Houshmandzadeh also disagrees with Lewis on his notoriously long practices that he thinks add wear and tear.

"In and out, quick; especially when it's cold," Houshmandzadeh says. "But Coach Lew has good points and I have good points. He's been at it longer than I have."

It's also not lost on Houshmandzadeh that there has been an economic change since he signed his four-year, $12 million deal before the '05 season. Since then he's had two 90-catch years and is 34 yards from two 1,000-yard seasons. When USA Today released an '07 salary survey, 33 receivers had a higher salary cap count than his $3.2 million.

"I don't bring it up because even the guys here say, 'Well that's more than I make,' " Houshmandzadeh says. "And the certain guys I'm around that's true ... but if you look at the big picture and what I do compared to what other guys do, it's not fair. But if I keep doing what I'm doing, you know it has to change. I'm not even thinking about it now. Maybe when the offseason comes and you've got nothing to do and your mind wanders. But I enjoy playing football too much now."

There is a sense of Shakespearean irony surrounding Houshmandzadeh. The guy who is so cool yet blows so hot is known as much for his name as his talent. Yet he wants nothing to do with the man that gave him his name. In fact, he wanted to take his mother's name when he went off to junior college, but he didn't want to bump-and-run with the bureaucracy.

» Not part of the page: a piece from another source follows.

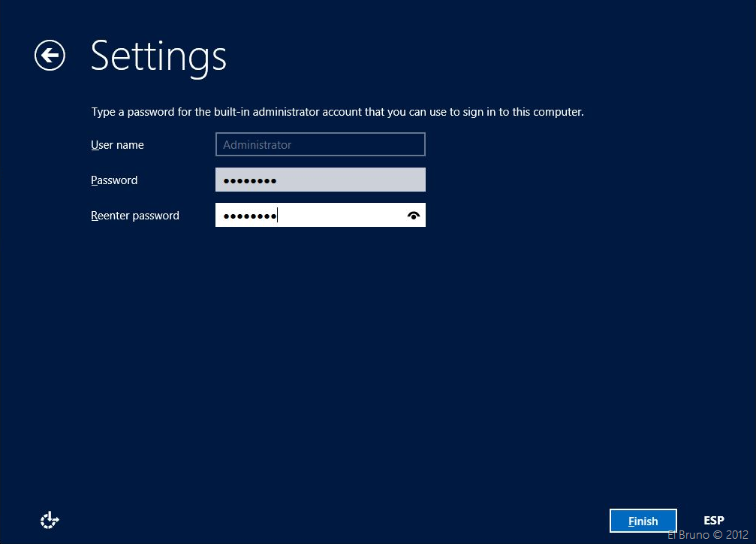
Task: Click the administrator password instruction text
Action: 337,112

Or else Palmer would be throwing to Chad and T.J. Johnson and handing off to Rudi and Jeremi Johnson.

He is on a list of notable Iranian-Americans that includes George Deukmejian, former governor of California, and CNN chief international correspondent Christiane Amanpour.

"It doesn't matter to me. I don't care if I know him and I don't care if I don't," he says of his father. "At the end of the day, if I had done that to my kids, would I want to get to know them? Yeah, I would. But I wouldn't expect them to put the effort in. They know of me, but they don't know me. You chose to leave. I didn't choose to be born. If I get to know him, cool. But I'm not going to put in the effort. I don't call people back when they call me."

That's the street T.J., the guy who would stay out all night when he was 12 years old.

Houshmandzadeh talked to his father for the first time this past summer, making the call to Iran, but he's not making any appointments for another one. His uncles liked the original Touraj, a college student when he met their sister, and over the years have encouraged him to reach out.

"His dad was a nice man; he treated my sister well," Anthony Norman says. "He got called back to Iran. He had to go. His dad got sick. He wanted my sister to go back with him and take the kids. He tried to get my sister to marry him. But she didn't want to go to a foreign country. I can understand that, too.

"I think it upset him he never got in touch. But that was tough to do. They were tough to find. They were never in the same place for a couple of months at a time."

Kaci Houshmandzadeh understands her husband perfectly on the subject. She was raised by her late grandparents in Cerritos, Calif., and she and T.J. met at Cerritos College. Her mother lived down the street but her father wasn't in her life.

"If it's something you never had, I'm not sure it's anything you can miss. How do you know what it is?" she asks.

They were teachers. Houshmandzadeh says they were "upper middle class," but they had no problem with the street kid from Barstow. He was particularly close to Kaci's grandmother, a lady that no doubt would have fit in nicely with The Marvinettes.

"She knew I was a real person," he says.

In the end, that's what it comes down to for Houshmandzadeh. The family may not be lovey dovey, or even conventional. But they are real.

And as Deborah Johnson drives from her Victor Valley home from where she'll never be evicted because her son bought it for her two years ago, and as the uncles converge with their families and as the girls fly in from Cincy for this momentous night on The Coast, Houshmandzadeh is right at home.

Now, about the deep ball ...

"Watch the game," he says with that smile as long as his name.